Caminaron lado a lado durante media hora hasta que Gellan hizo una señal indicando una parada de descanso y los hombres se sentaron junto a los caballos.
—La moral está baja —dijo Gellan. Sarvaj asintió. Gellan se desabrochó la capa roja y la extendió sobre la silla. Apretando las manos contra la región lumbar, se estiró y gruñó. Como les sucede a casi todos los hombres altos, las largas horas sobre la silla de montar le resultaban molestas y lo aquejaba un dolor de espalda permanente.
—Me he quedado demasiado tiempo, Sarvaj. Tendría que haberlo dejado el año pasado. Cuarenta y un años son demasiados para un oficial de la Legión.
—Dun Esterik tiene cincuenta y uno —comentó Sarvaj.
—Si me hubiera marchado, tú habrías asumido el mando. —Gellan sonrió irónicamente.
—Vaya época ideal para hacerlo, con el ejército aplastado y la Legión deambulando por los bosques. ¡No, gracias!
Se habían detenido en un bosquecillo de olmos y Gellan se alejó para sentarse a solas. Sarvaj lo observó marcharse y se quitó el yelmo; el pelo castaño oscuro raleaba mucho y el cuero cabelludo le brillaba por el sudor.
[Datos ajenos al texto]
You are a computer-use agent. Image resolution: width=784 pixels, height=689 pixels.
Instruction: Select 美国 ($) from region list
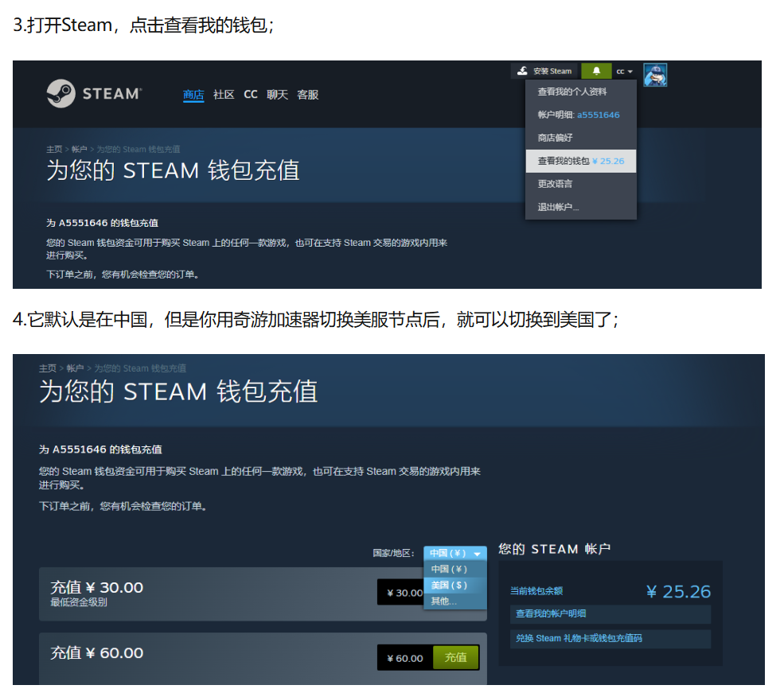pyautogui.click(x=449, y=585)
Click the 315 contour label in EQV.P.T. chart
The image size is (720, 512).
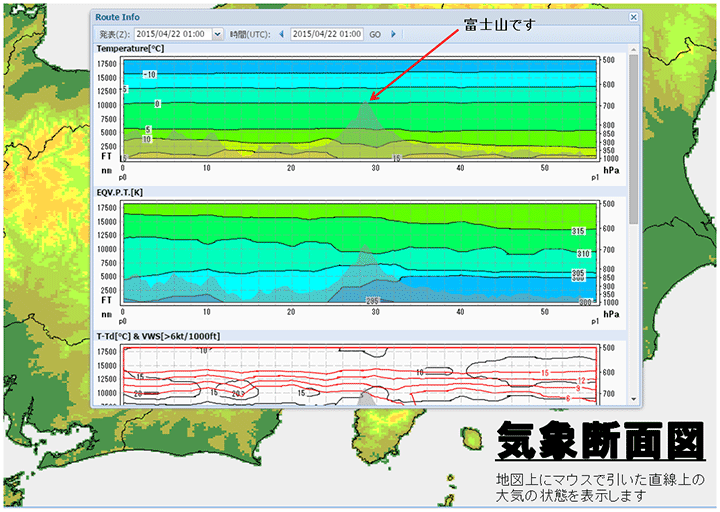577,231
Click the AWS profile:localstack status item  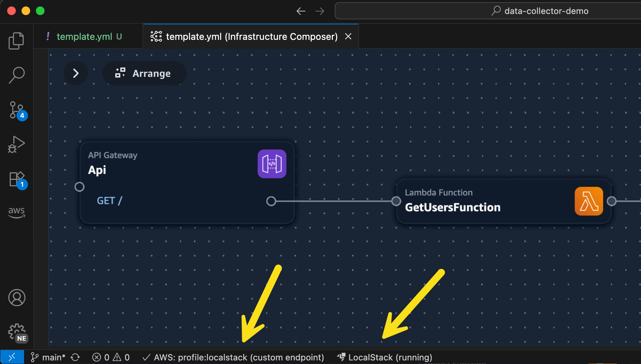pyautogui.click(x=233, y=358)
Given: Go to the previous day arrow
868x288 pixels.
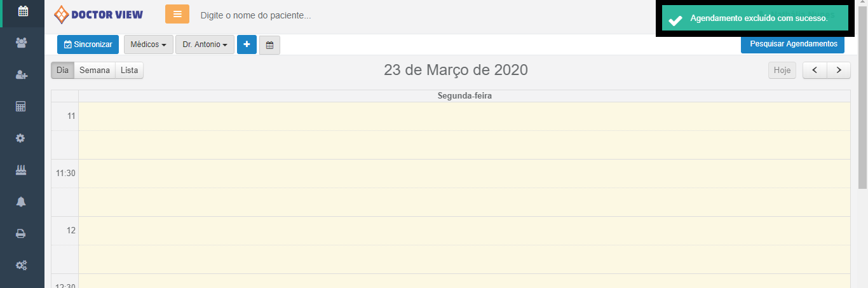Looking at the screenshot, I should 815,70.
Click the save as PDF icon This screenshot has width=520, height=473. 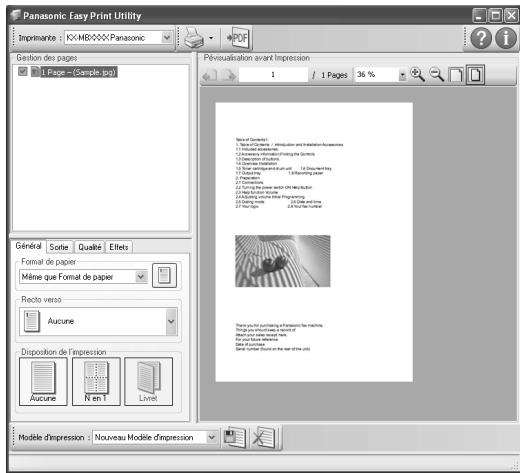tap(237, 38)
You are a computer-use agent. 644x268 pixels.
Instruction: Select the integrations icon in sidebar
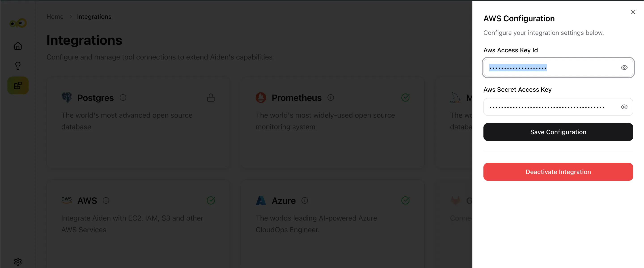coord(18,86)
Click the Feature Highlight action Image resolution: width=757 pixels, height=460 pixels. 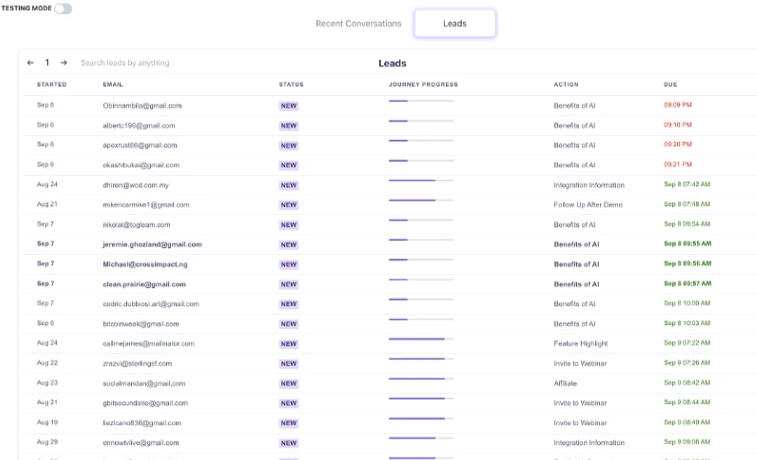582,343
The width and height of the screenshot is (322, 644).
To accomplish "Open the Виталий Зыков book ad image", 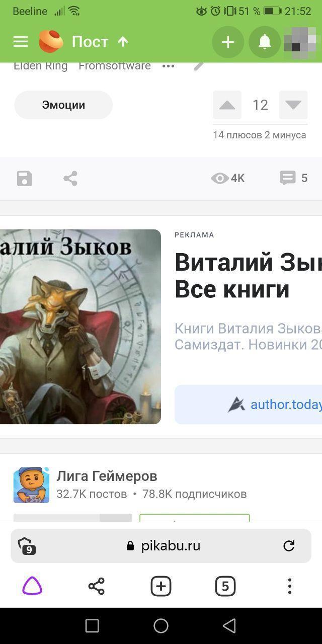I will click(81, 327).
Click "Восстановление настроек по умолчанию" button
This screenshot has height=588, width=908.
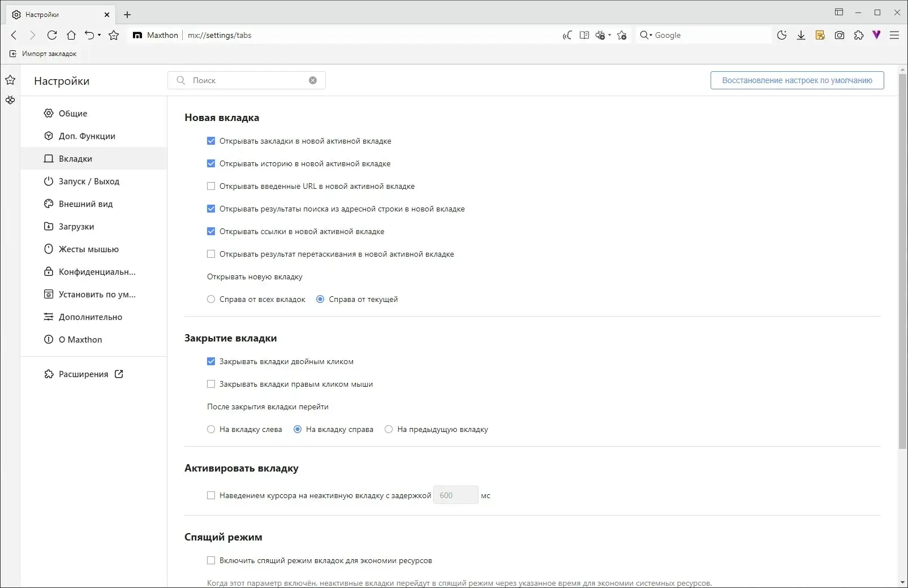click(x=797, y=80)
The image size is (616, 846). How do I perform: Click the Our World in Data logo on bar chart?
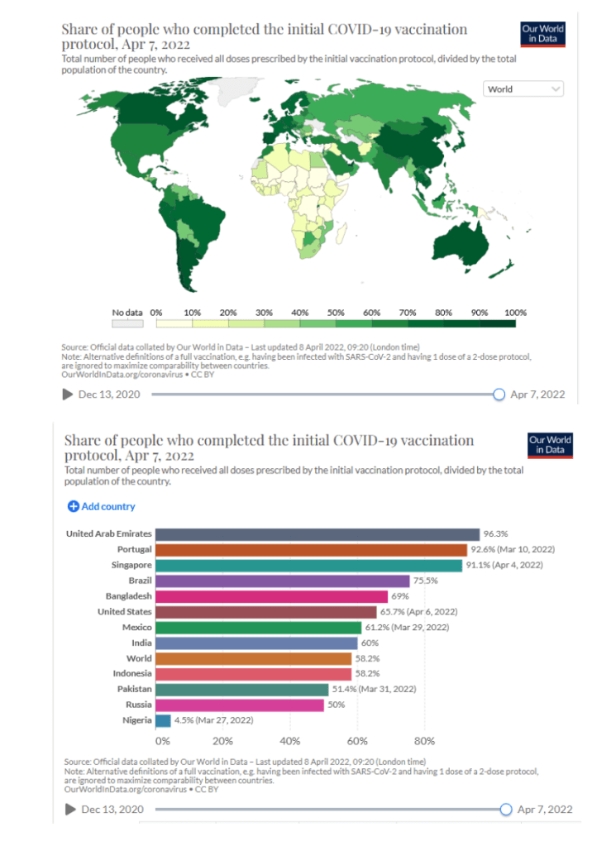pyautogui.click(x=549, y=445)
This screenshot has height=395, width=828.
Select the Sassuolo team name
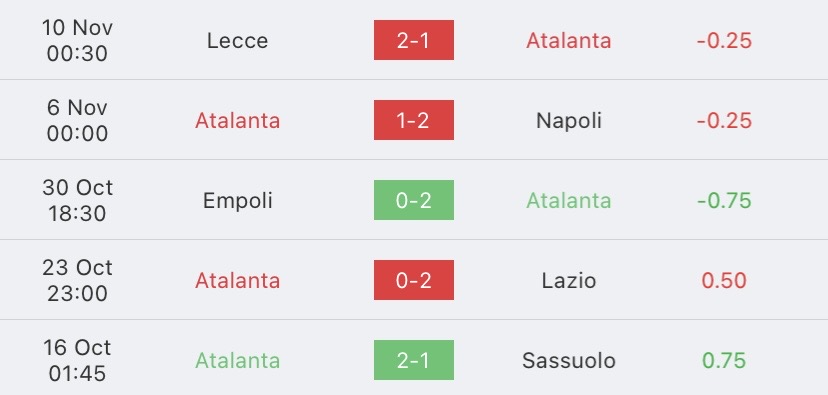click(569, 361)
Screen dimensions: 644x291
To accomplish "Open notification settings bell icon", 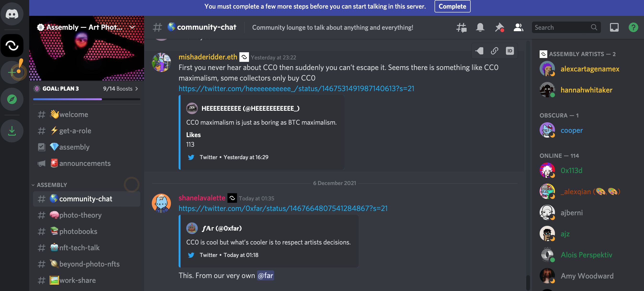I will click(480, 28).
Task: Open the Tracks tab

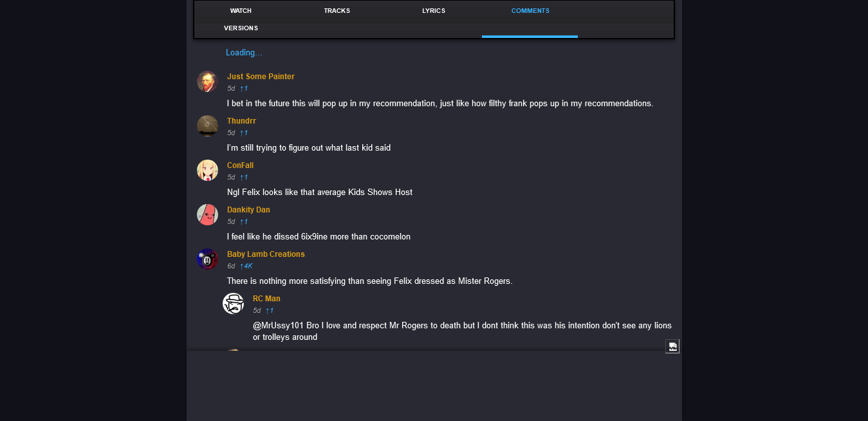Action: [x=337, y=11]
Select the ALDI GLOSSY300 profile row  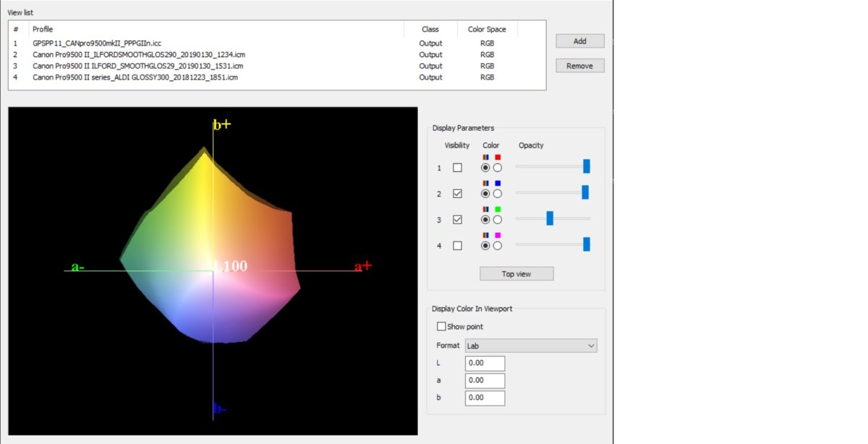tap(135, 77)
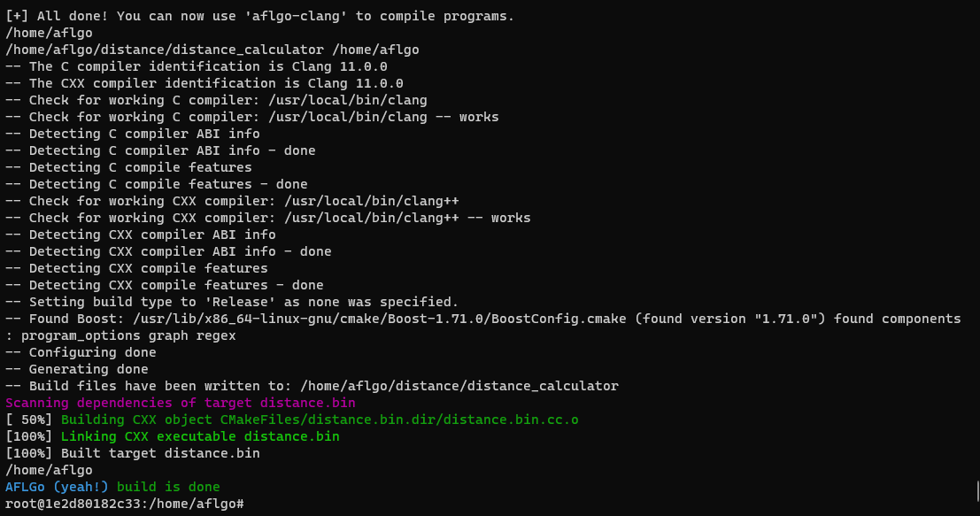Click the blue 'AFLGo (yeah!)' text
This screenshot has width=980, height=516.
[57, 487]
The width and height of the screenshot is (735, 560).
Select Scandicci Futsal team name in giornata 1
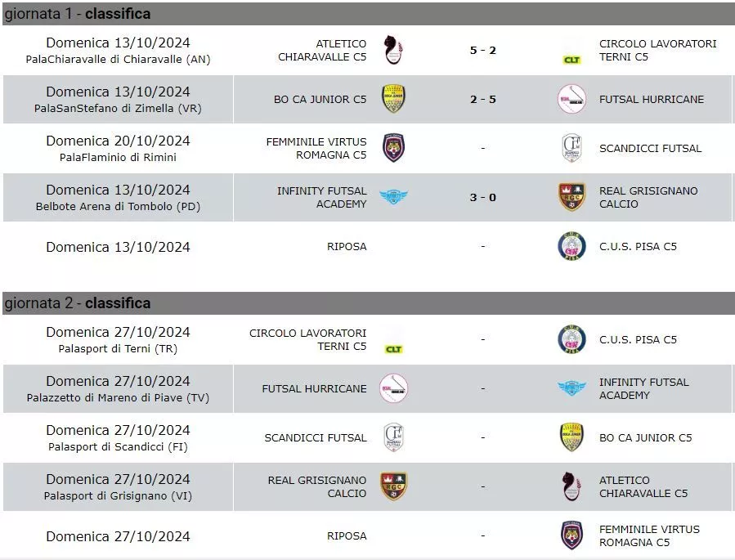650,148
Cohibido, se echó hacia atrás el pelo con los dedos para cubrir las zonas calvas y se volvió a poner el yelmo.
«Aunque tengo quince años menos que Gellan, ya parezco un viejo», se dijo. Sonrió con una mueca ante su vanidad y se sacó el yelmo.
Era un hombre regordete, desmañado cuando no estaba sobre la silla de montar, y uno de los pocos soldados de carrera que quedaban en la Legión después de los brutales recortes del otoño anterior, cuando el rey Niallad puso en marcha un nuevo programa de milicias. Habían expulsado a diez mil soldados, y solo la determinación de Gellan había salvado a Sarvaj.
Ahora Niallad había muerto y los drenai estaban prácticamente vencidos.
Sarvaj no había derramado ni una lágrima por el rey, pues era un tonto… ¡Más que tonto!
—¿Otra vez se ha ido a dar uno de sus paseos? —preguntó una voz. Sarvaj alzó la vista. Jonat se sentó sobre la hierba, extendió el largo cuerpo huesudo y se echó atrás con la cabeza entre las manos.
—Tiene que pensar —dijo Sarvaj.
—Sí. Tiene que pensar cómo lograremos atravesar el territorio nadir. Estoy harto de Skultik.
—Todos estamos hartos de Skultik, pero no veo qué conseguiremos yendo hacia el norte. Puede que signifique tener que combatir a las tribus nadir en lugar de a los vagrianos.
—Al menos allí tendremos alguna oportunidad. Aquí no tenemos ninguna. —Jonat se rascó la rala barba negra—. Maldita sea, si nos hubieran escuchado el año pasado, no nos habríamos metido en este embrollo.
—Pero no lo hicieron —dijo Sarvaj en tono fatigado.
—¡Cortesanos apestosos! En cierta manera la Jauría nos ha hecho un favor matando a esos bastardos.
—Eso no se lo digas a Gellan, perdió muchos amigos en Skoda y Drenan.
—Todos hemos perdido amigos —replicó Jonat, irritado— y perderemos aún más. ¿Cuánto tiempo va a tenernos Egel enjaulados en este condenado bosque?
—No lo sé, Jonat. Gellan no lo sabe, y dudo que el mismo Egel lo sepa.
—Tenemos que ir hacia el norte, a través de Gulgothir, y dirigimos a los puertos orientales. No me importaría instalarme en Ventria. Siempre cálido, repleto de mujeres. Podríamos ofrecemos como mercenarios.
—Sí —dijo Sarvaj, demasiado hastiado para discutir. No conseguía entender por qué Gellan había ascendido a Jonat al mando de un Cuarto: era un insolente amargado.
Pero lo más exasperante era que tenía razón. Cuando el programa de milicias de Niallad se puso en práctica, los hombres de la Legión se opusieron enérgicamente. Todos los indicios señalaban que los vagrianos se disponían a invadir. Pero Niallad afirmaba que los vagrianos, a su vez, temían el ataque del ejército drenai, más poderoso, y que su decisión impulsaría una paz duradera y el desarrollo del comercio.